Unlike unit tests, which mock a lot of the code paths they go through, functional tests are running the exact same code that you will be presenting to your users; hence, the increased difficulty in getting them right.

Let's now turn our attention to a few specific features of TestNG that will assist you in this goal, namely:

  • groups
  • data providers
  • parallelism
  • dependencies.

Groups

The source code for functional tests can become very, very large. And if you take testing seriously, this code base can even exceed the code base of your project itself — not just because of the scope of what you are testing, but also because setting up your tests so that they are running on an environment that is similar to the one you run in production can result in a lot of supporting infrastructure.

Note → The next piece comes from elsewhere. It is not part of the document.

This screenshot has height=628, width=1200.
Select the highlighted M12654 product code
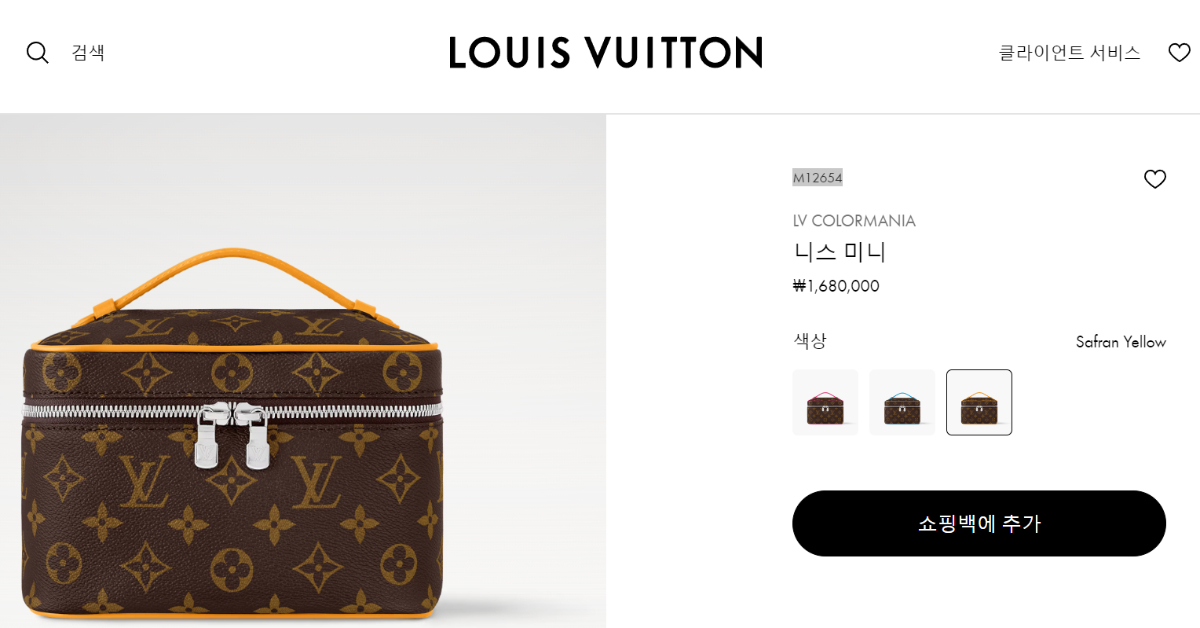818,178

Depending how complex the project is, you will typically end up with tests that cover all kinds of different areas: persistence (relational, NoSQL, other), security, login, front end (UI or native), networking, clustering, failover, caching, and so on. Let's say that you just added functionality in the persistence layer and you'd like to run a quick sanity check to make sure that you didn't break anything vital before moving forward. The unit tests run fast and quickly show you a 100% success rate, but running the entire functional test stack might take hours. Ideally, you'd like to run only the persistence-related functional tests.

This is where TestNG's groups come in handy.

With TestNG, every test method can belong to one or several groups. Here is an example:

@Test(groups = { "functional", "persistence", "slow" })
public void saveShouldWork() { ... }

@Test(groups = { "functional", "persistence", "fast" })
public void databaseShouldBeRunning() { ... }

Once I have compiled my tests, I can ask TestNG to run all the "persistence" tests (which means both methods will be run) or only the "fast" tests (in which case, only databaseShouldBeRunning()runs). This is one of the main benefits of Java's annotations: They are persisted with the class files, which means that TestNG can easily separate the "static" model of your tests (the code) from the "dynamic" aspect (determining which tests to run). You compile once, and then you can run various combinations as often as you need without having to recompile anything.

You can also ask TestNG to exclude groups, which makes it easy to put tests that you know are not going to pass in a specific group (e.g. "broken"), and then exclude that group from the test. When the time comes to release, you make sure that the "broken" group is empty (TestNG will tell you that), and you will never accidentally ship software with vital tests disabled.